Kit Mockup PSD Templates.

How to set up a Photoshop file so it syncs cleanly into PerkUp's mockup editor. Get the layer names right and the upload succeeds; get them wrong and the importer hands back a list of exactly what to fix.

The five rules

  1. One PSD per product. Every color variant and every view (front, back, sleeve) lives in the same file as separate layers.
  2. The PSD does not need to be 300 DPI. 72 DPI is usually right. What matters is that each print area's physical inches are correct.
  3. Layer names are the contract. The importer reads color:white, front:background:white, front:printarea:dtf, front:bleed:dtf. Names are case-insensitive; underscores become spaces (chili_red → "Chili Red").
  4. Every color needs a color: swatch with a solid fill. Every view needs a :background: per color; every printable view needs a :printarea:.
  5. Folders don't matter. Organize visually however you like — only layer names are read.

DPI is a scale factor, not a quality setting

Print files are rendered at 300 DPI by our system after upload. The PSD only needs to encode the correct physical inches of each print area — pixel count is secondary. The math:

pixels = physical_inches × file_DPI

A 13" × 16" hoodie front at 72 DPI is just 936 × 1,152 px — small, fast, and identical accuracy to a 300-DPI file. We read the actual DPI from the PSD binary, convert each print area to inches, then render artwork at physical_inches × 300 DPI. Low PSD DPI does not degrade print quality — customers print their own vector/raster artwork, and raster uploads are checked at ≥300 DPI in the editor.

SettingWhat it should be
Canvas DPI72 DPI default; up to ~100 DPI is fine
Color modeRGB (8-bit) — not CMYK
File format.psd.psb is not supported
File sizeUnder ~100 MB (lower DPI if bigger)

Layer naming convention

Every layer that drives a mockup uses colon-separated names, lowercase, with underscores converting to spaces at display time.

PatternPurposeExample
color:<name>Color variant — must have a solid fillcolor:chili_red
<view>:background:<color>Product photo per view + colorfront:background:white
<view>:printarea:<technique>Where the customer's artwork goesfront:printarea:dtf
<view>:printareaShorthand for printarea:dtffront:printarea
<view>:bleed:<technique>Optional bleed region (needs matching print area)front:bleed:dtf

Views can be anything (front, back, left_sleeve, inside_collar).

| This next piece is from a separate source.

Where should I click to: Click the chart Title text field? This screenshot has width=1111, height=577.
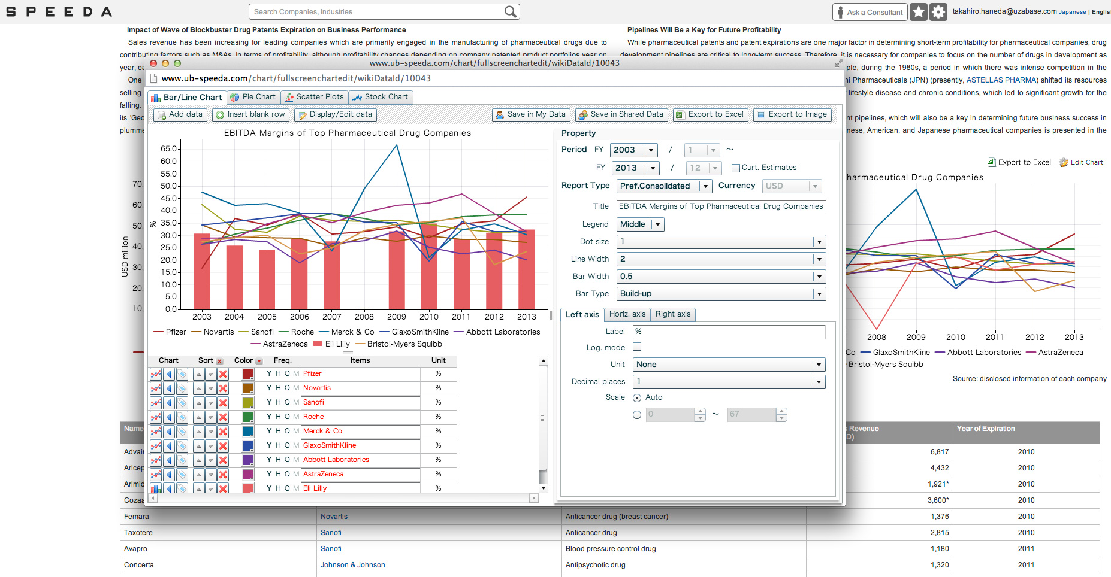pyautogui.click(x=721, y=206)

Techniques are a fixed list — anything else is ignored with a warning:

dtg · embroidery · embroidery_full_color · dtf · uv · uv_360
sublimation · digital · cut_and_sew · screen_printing
laser_engraving · trucolor

Minimal valid PSD

A two-color t-shirt with front and back DTF print areas — 8 layers total:

📁 Colors
   color:white
   color:black
📁 Front
   front:background:white
   front:background:black
   front:printarea:dtf
📁 Back
   back:background:white
   back:background:black
   back:printarea:dtf

Adding a technique means one more printarea layer; adding a color means one color: swatch plus a :background: layer for every view.

Full spec for engineers. The authoritative version, including every validation error and where it's enforced in the codebase, lives at docs/mockup-templates/psd-spec.md in the monorepo. The importer is in functions/src/catalogs/imgly/psd/; the technique enum is the source of truth in proto/canvas/imgly.proto → PrintTechnique.